Supplied records:
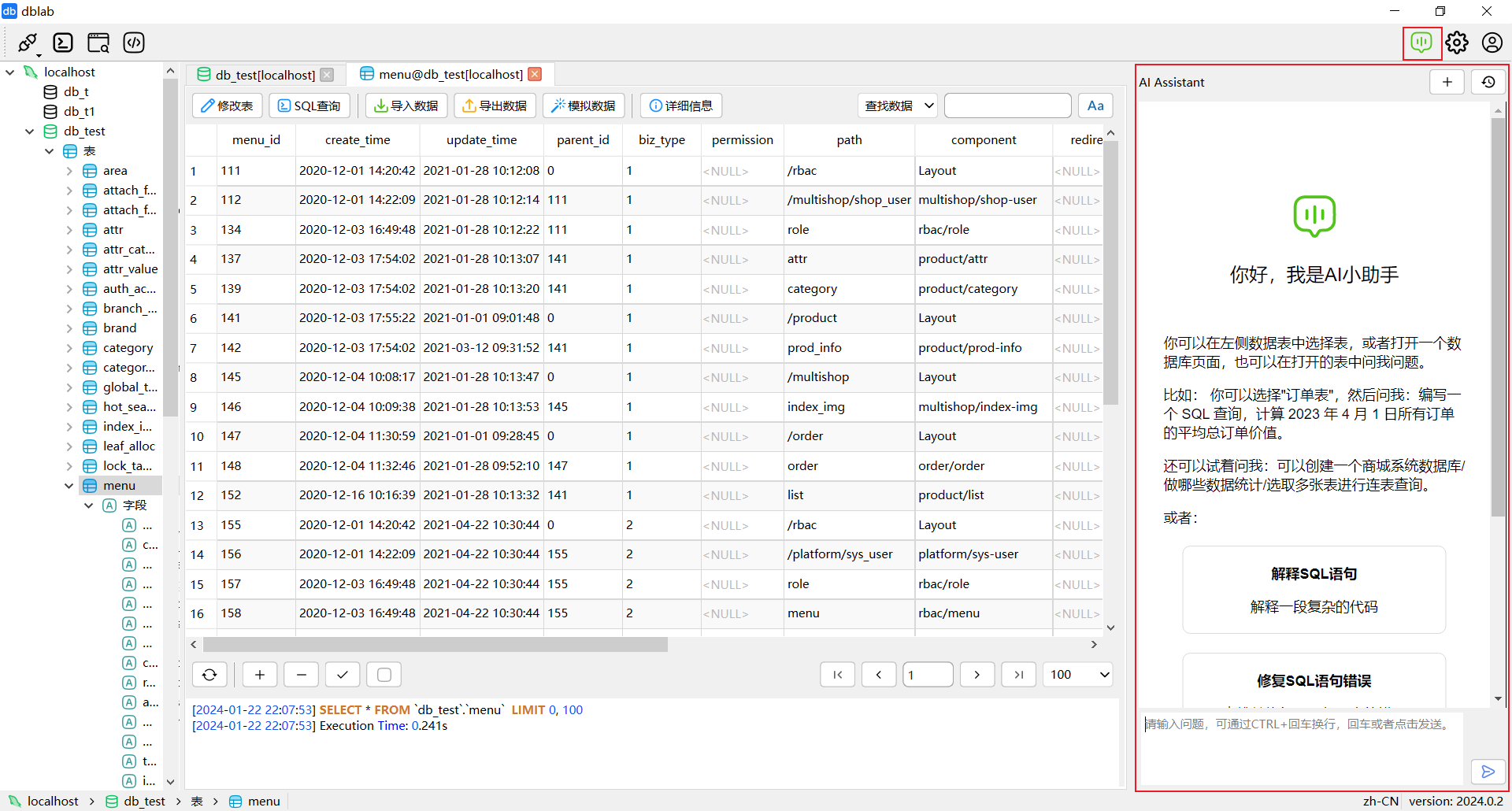Click the 导出数据 export button
The width and height of the screenshot is (1512, 811).
coord(495,106)
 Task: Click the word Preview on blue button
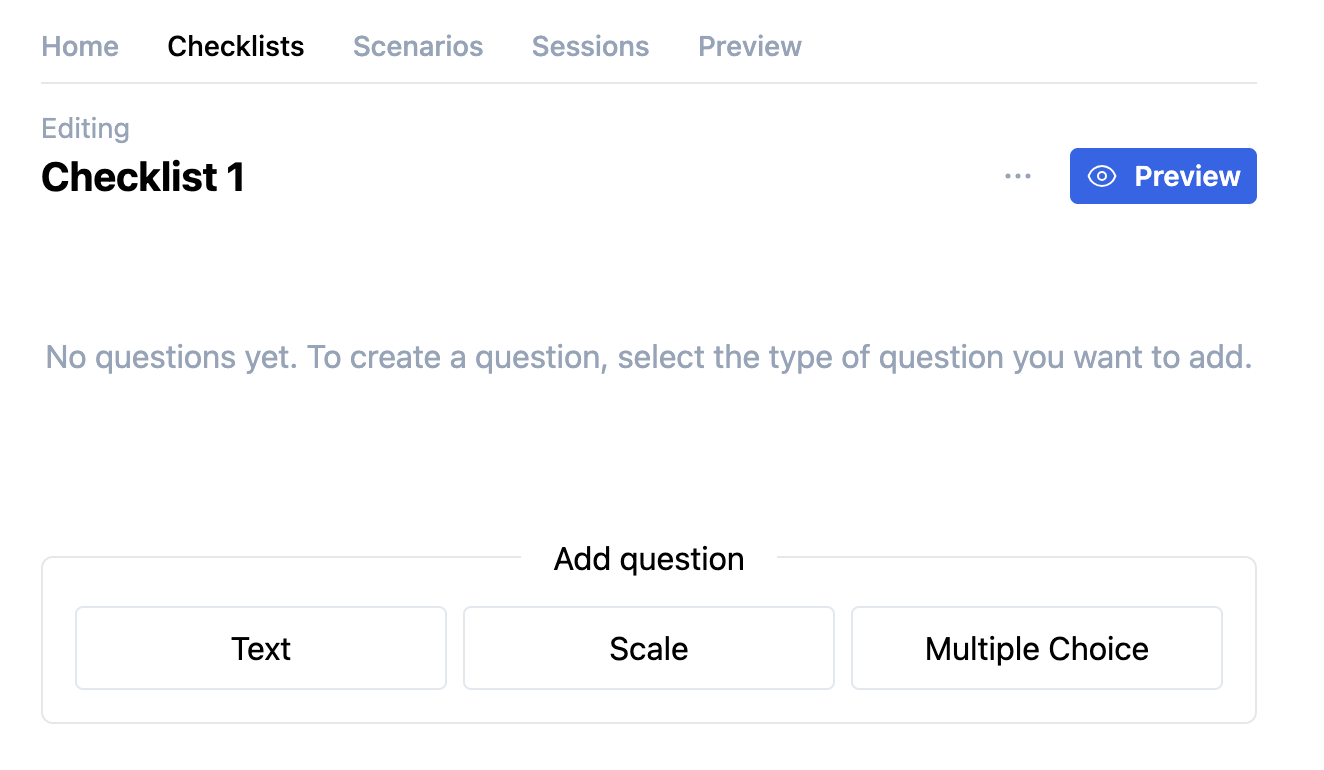coord(1187,176)
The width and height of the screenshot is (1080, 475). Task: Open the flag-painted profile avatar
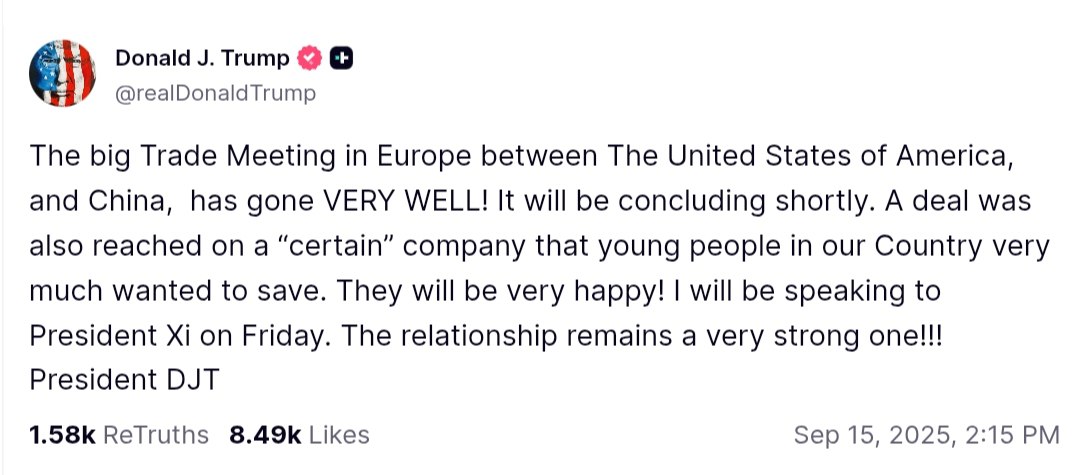(x=62, y=75)
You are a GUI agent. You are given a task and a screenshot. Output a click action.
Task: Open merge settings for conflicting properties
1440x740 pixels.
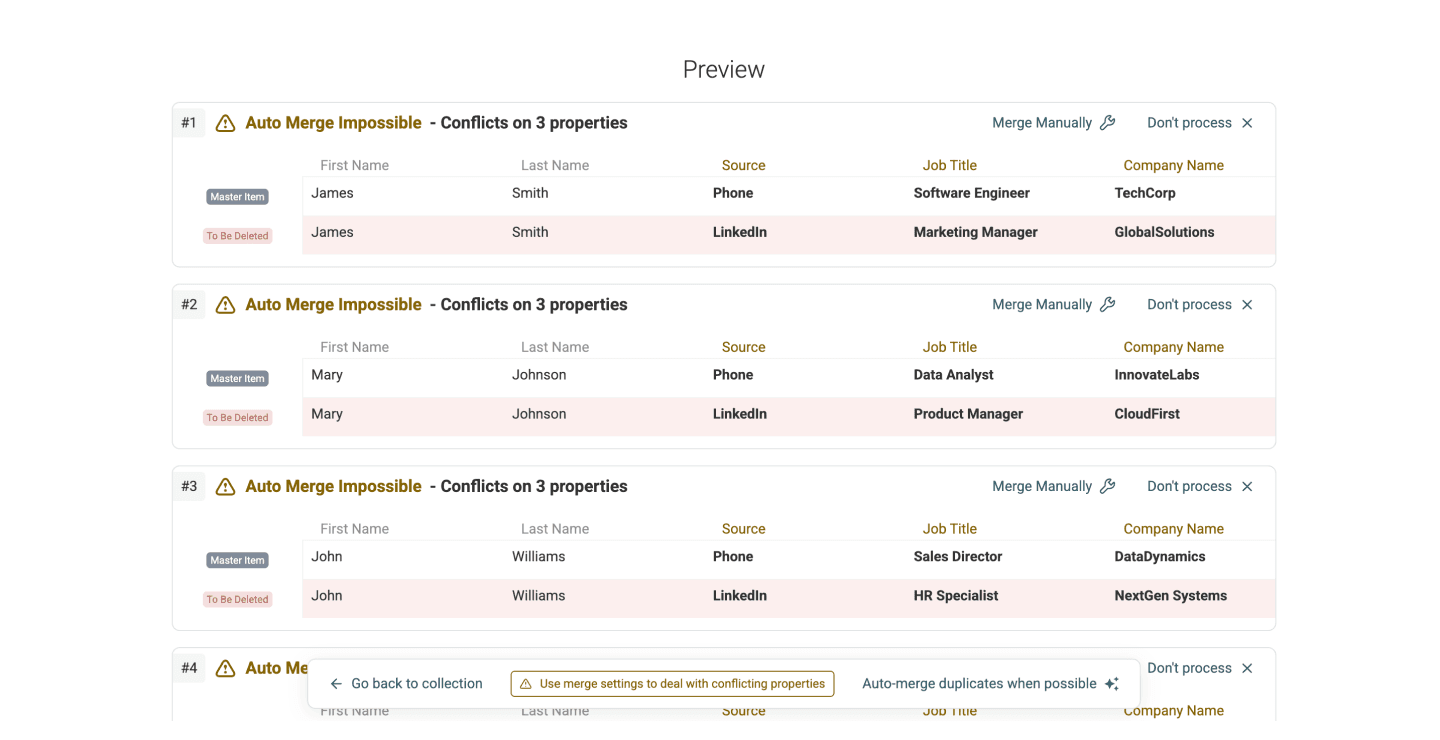672,684
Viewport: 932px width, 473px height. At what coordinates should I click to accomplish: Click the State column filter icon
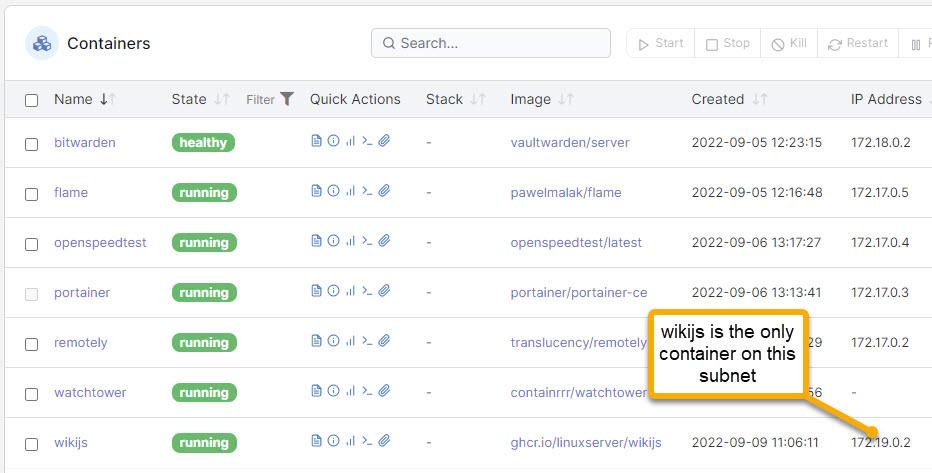(287, 99)
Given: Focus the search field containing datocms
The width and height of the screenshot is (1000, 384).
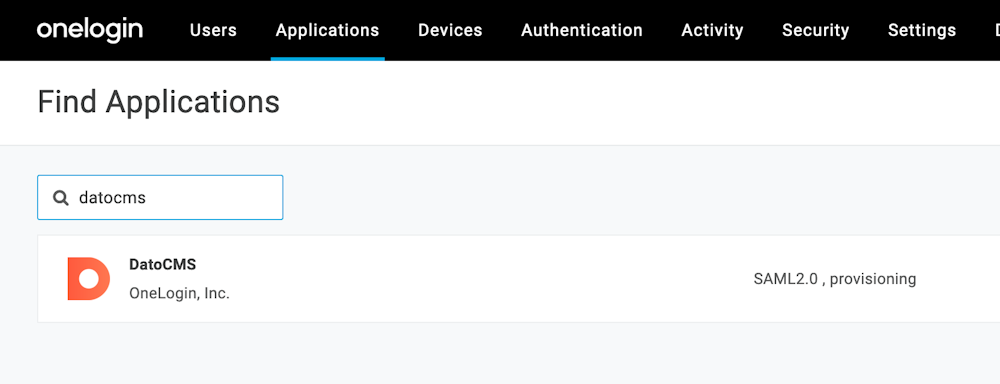Looking at the screenshot, I should [160, 198].
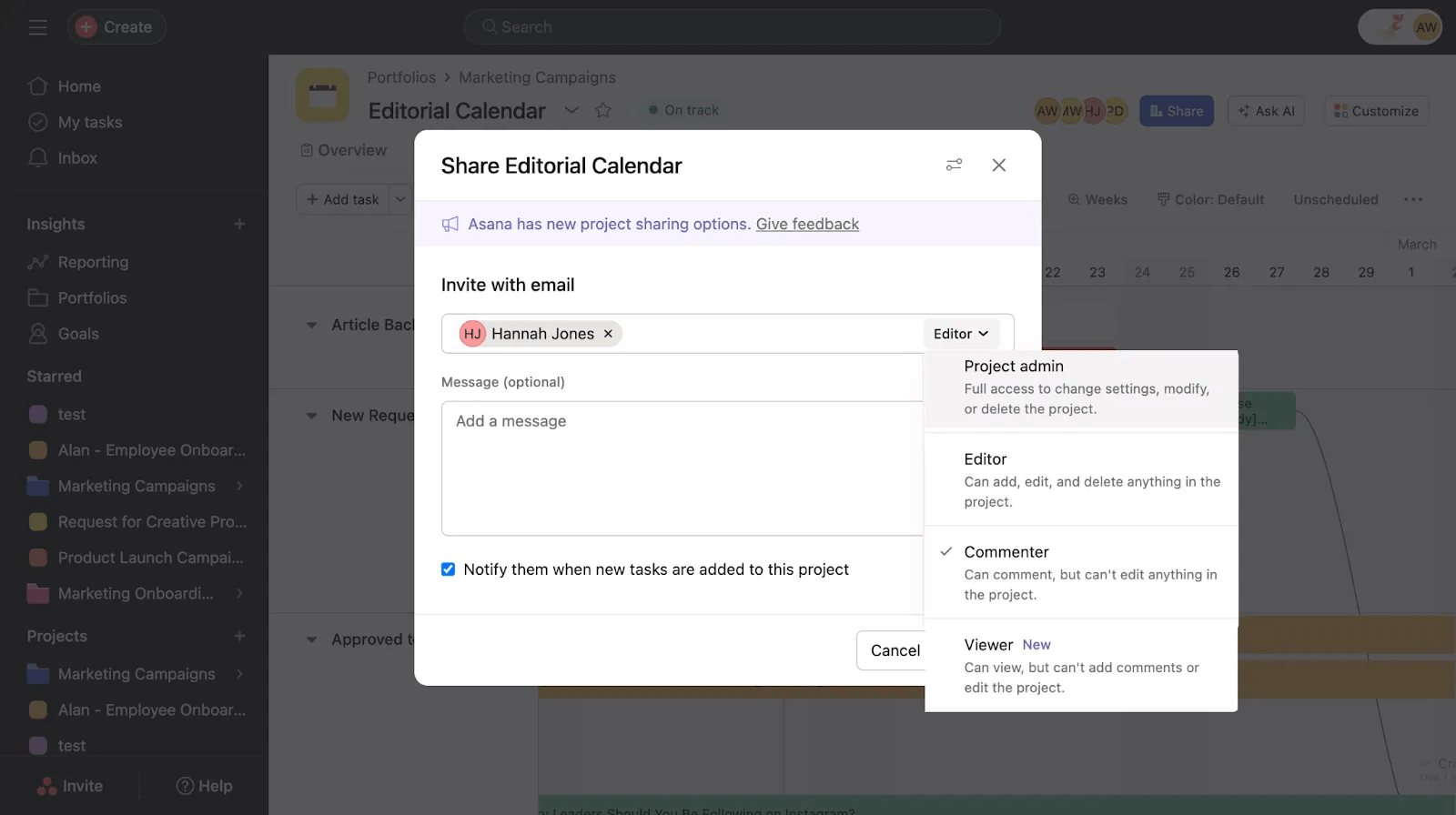Close the Share Editorial Calendar dialog
1456x815 pixels.
pyautogui.click(x=998, y=165)
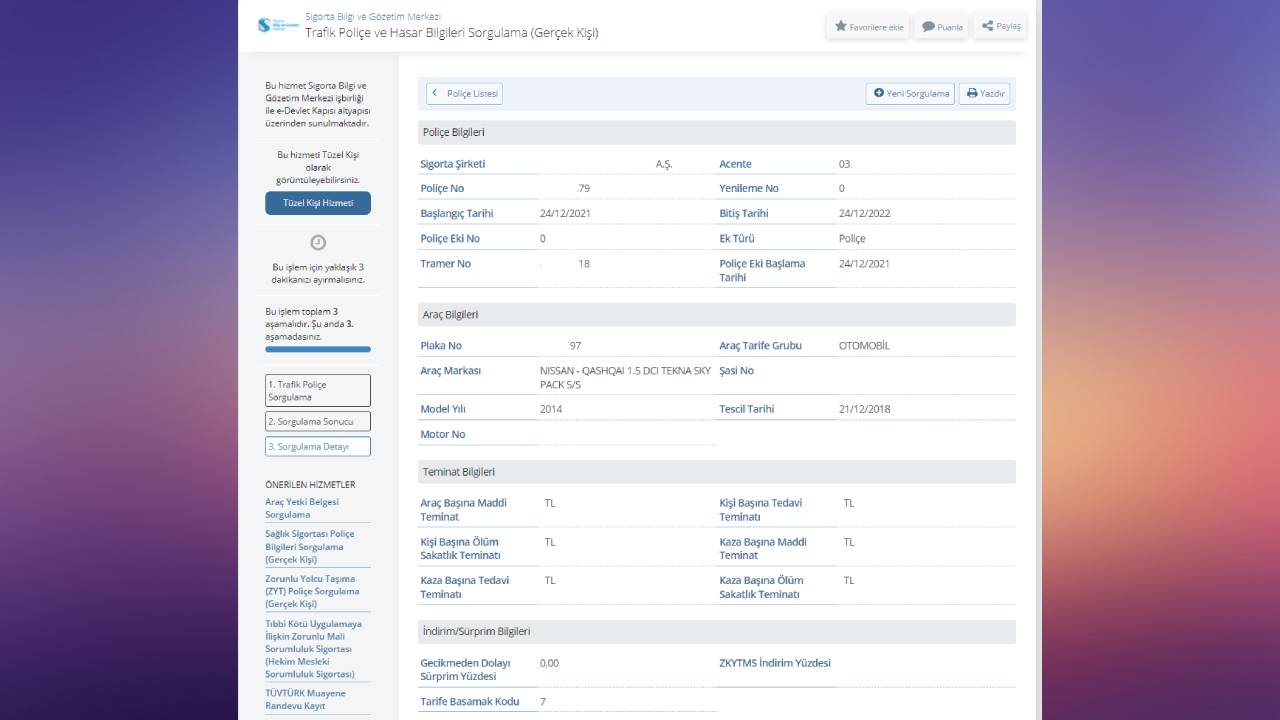The image size is (1280, 720).
Task: Select step 2. Sorgulama Sonucu
Action: pos(318,422)
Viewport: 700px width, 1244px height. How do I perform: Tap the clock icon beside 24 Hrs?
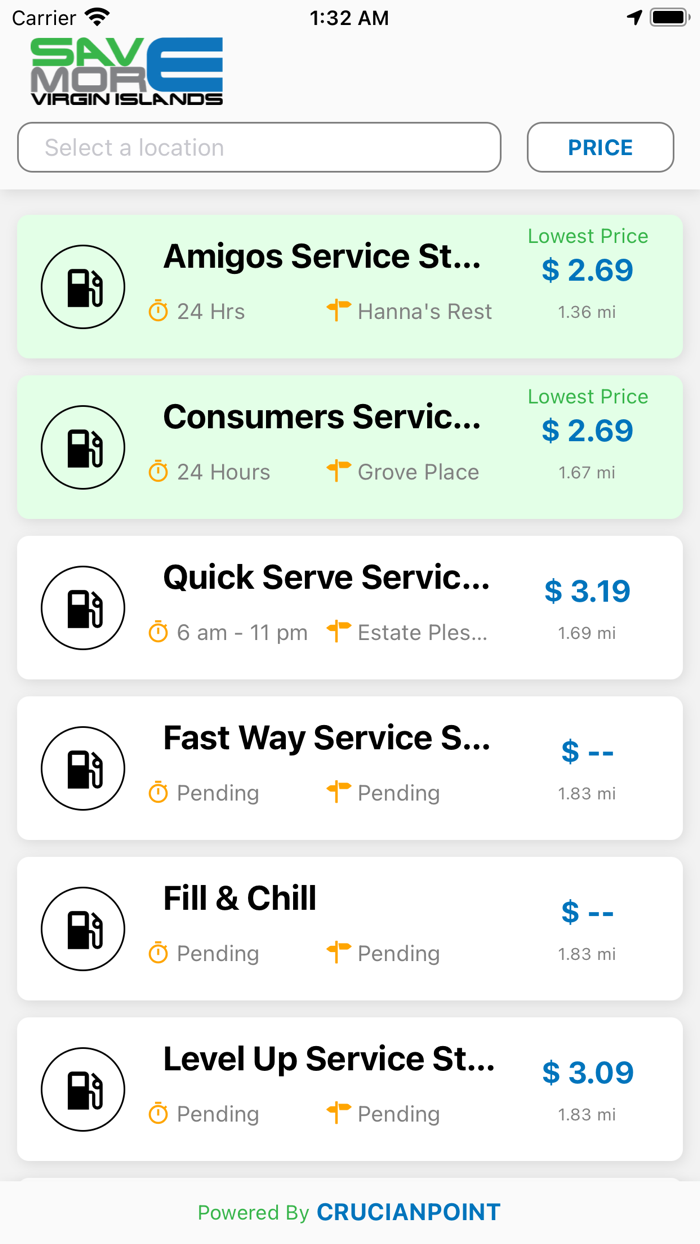coord(158,312)
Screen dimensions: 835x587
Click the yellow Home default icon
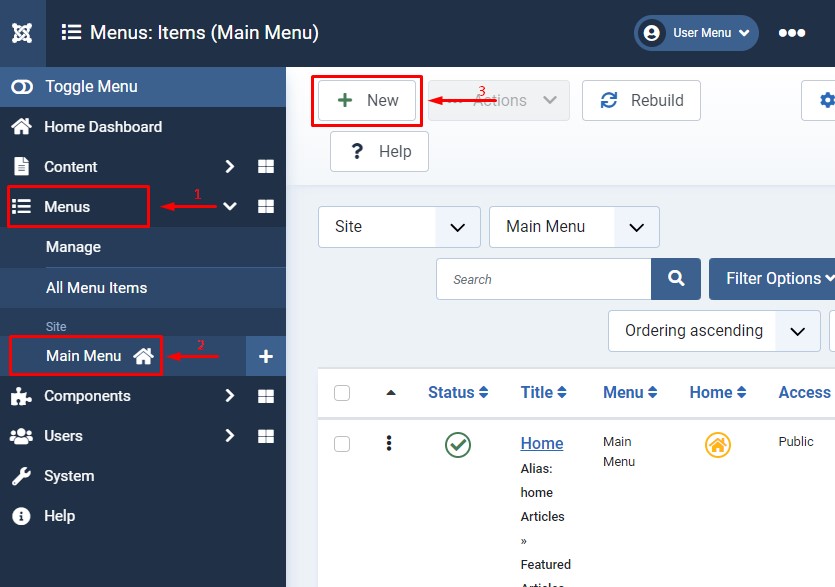pyautogui.click(x=717, y=445)

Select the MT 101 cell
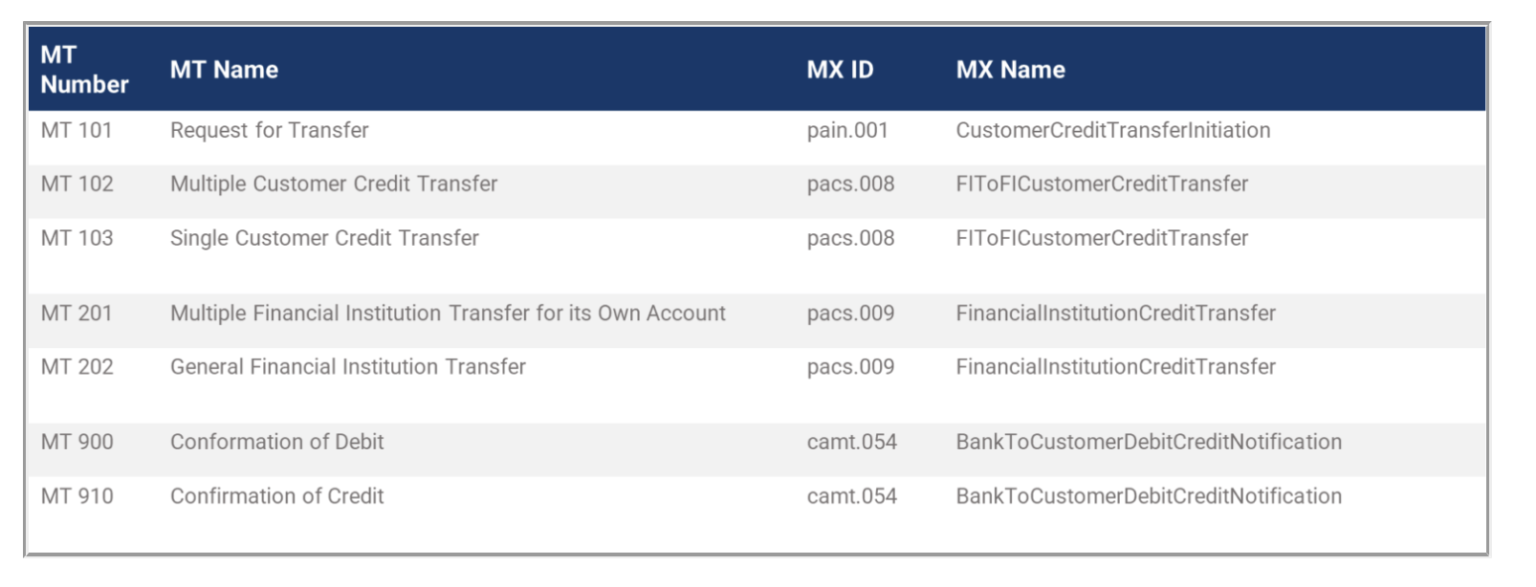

Your task: From the records above, transcribe only the stretch from the line with "1440x740 pixels." through the line with "Given: Focus the", keeping both ends. Omit pictures.

Answer to this problem:
1440x740 pixels.
672,684
Viewport: 932px width, 473px height. At what coordinates should I click to accomplish: Click the State column filter icon
(287, 99)
Given: Focus the search field containing datocms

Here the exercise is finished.